__Exercise aim__.
Your answer must be the full set of records, copied exactly, with no pictures in it.

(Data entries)

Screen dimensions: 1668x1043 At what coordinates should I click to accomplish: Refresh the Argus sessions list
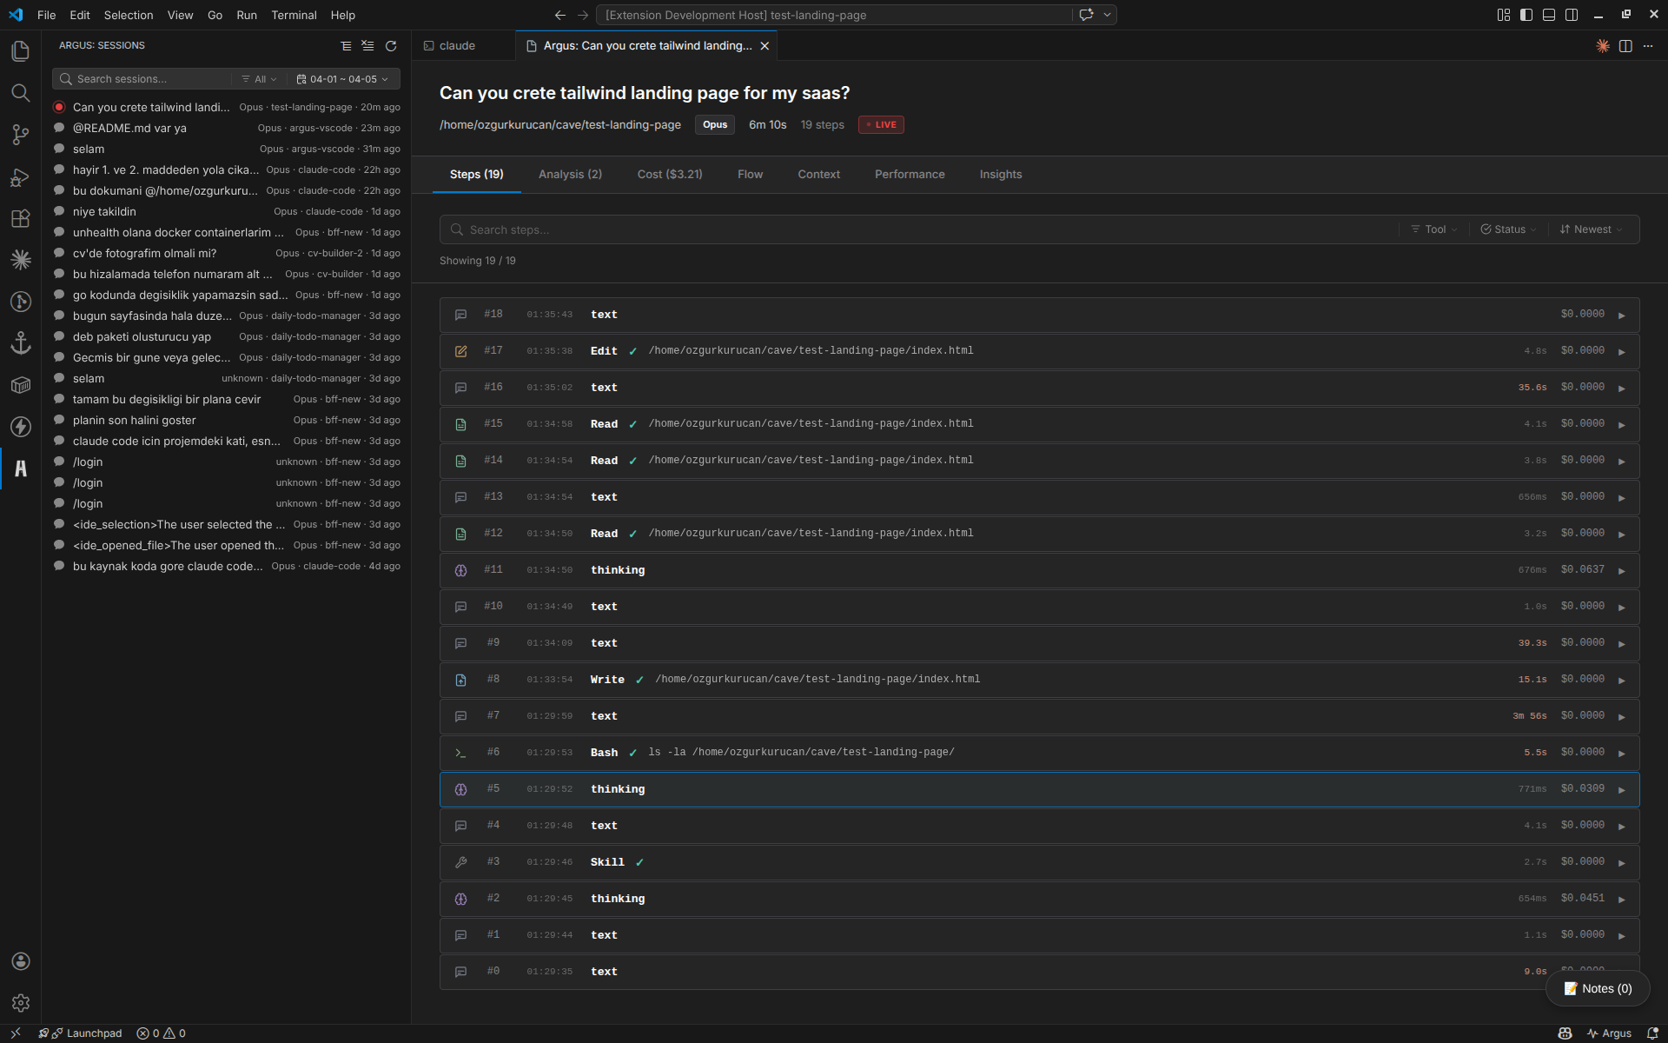pyautogui.click(x=391, y=46)
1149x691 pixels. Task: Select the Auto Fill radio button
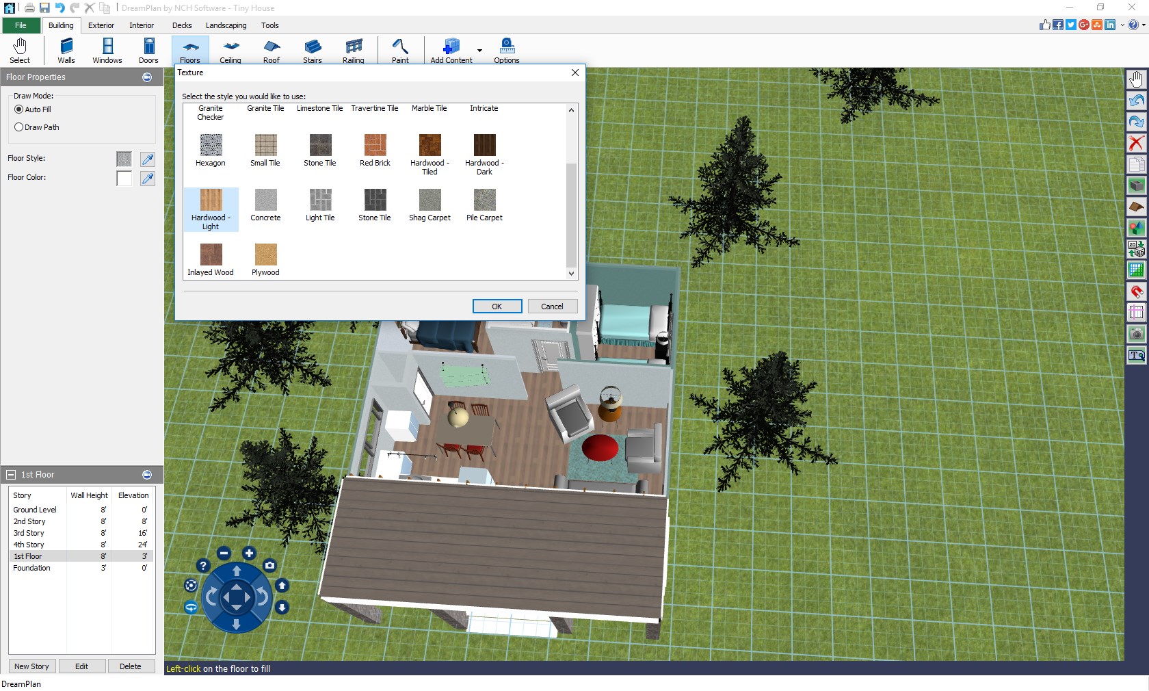point(18,109)
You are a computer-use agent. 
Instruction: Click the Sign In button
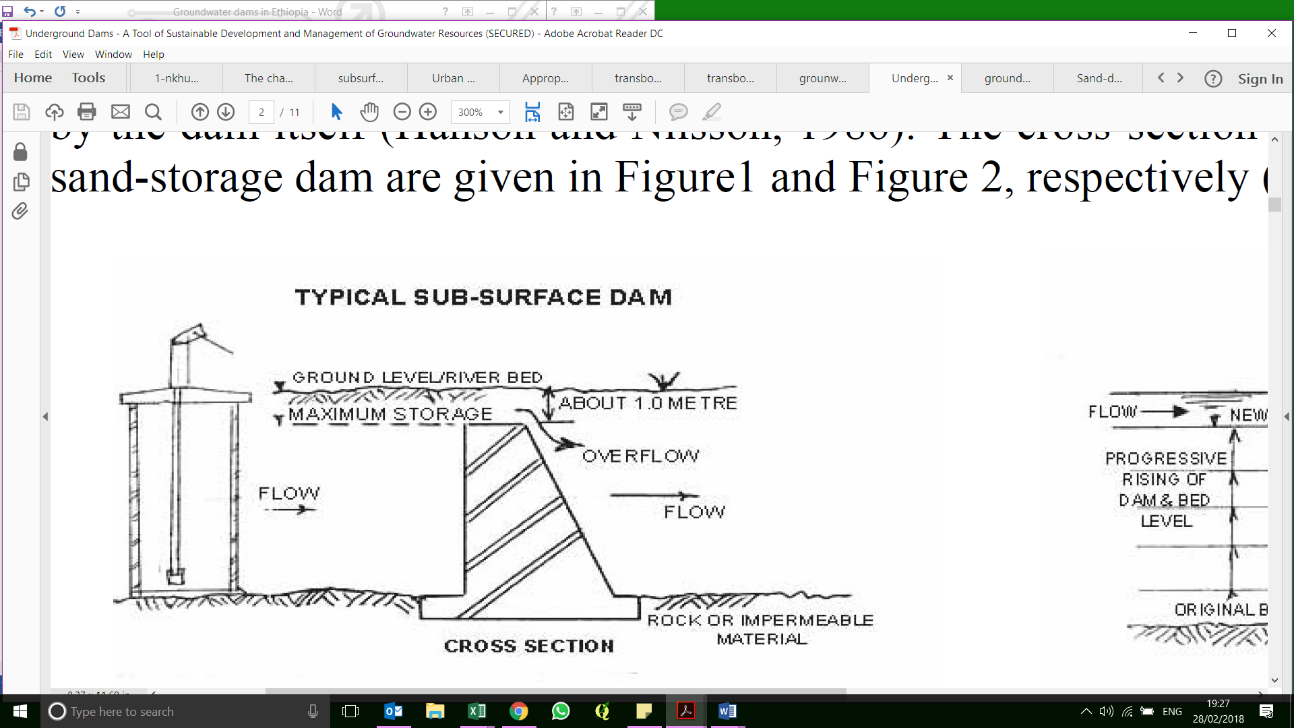click(x=1260, y=79)
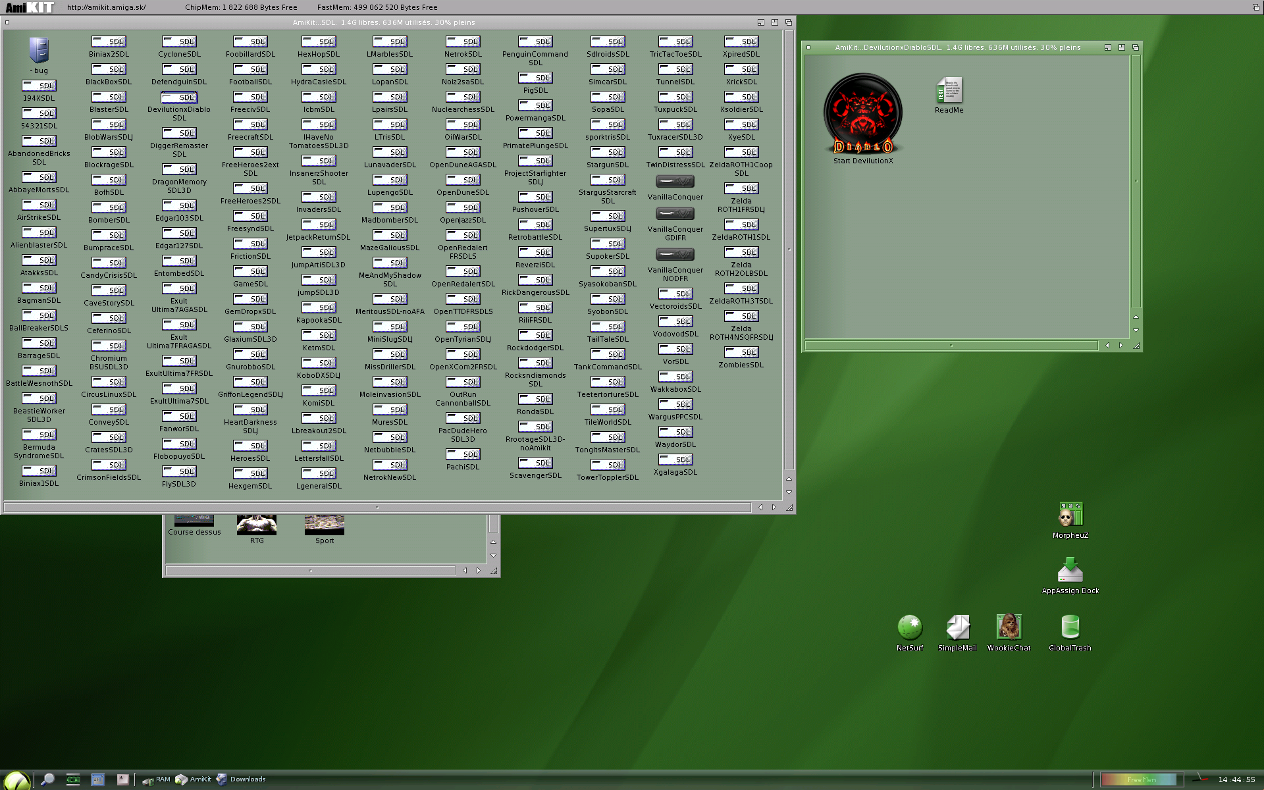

__Result of the task__.
Screen dimensions: 1668x1043 At what coordinates should I click to accomplish: Refresh the Argus sessions list
pyautogui.click(x=391, y=46)
1149x691 pixels. Task: Select the Auto Fill radio button
point(18,109)
You are a computer-use agent. 
Instruction: Click the Sign In button
click(x=1260, y=79)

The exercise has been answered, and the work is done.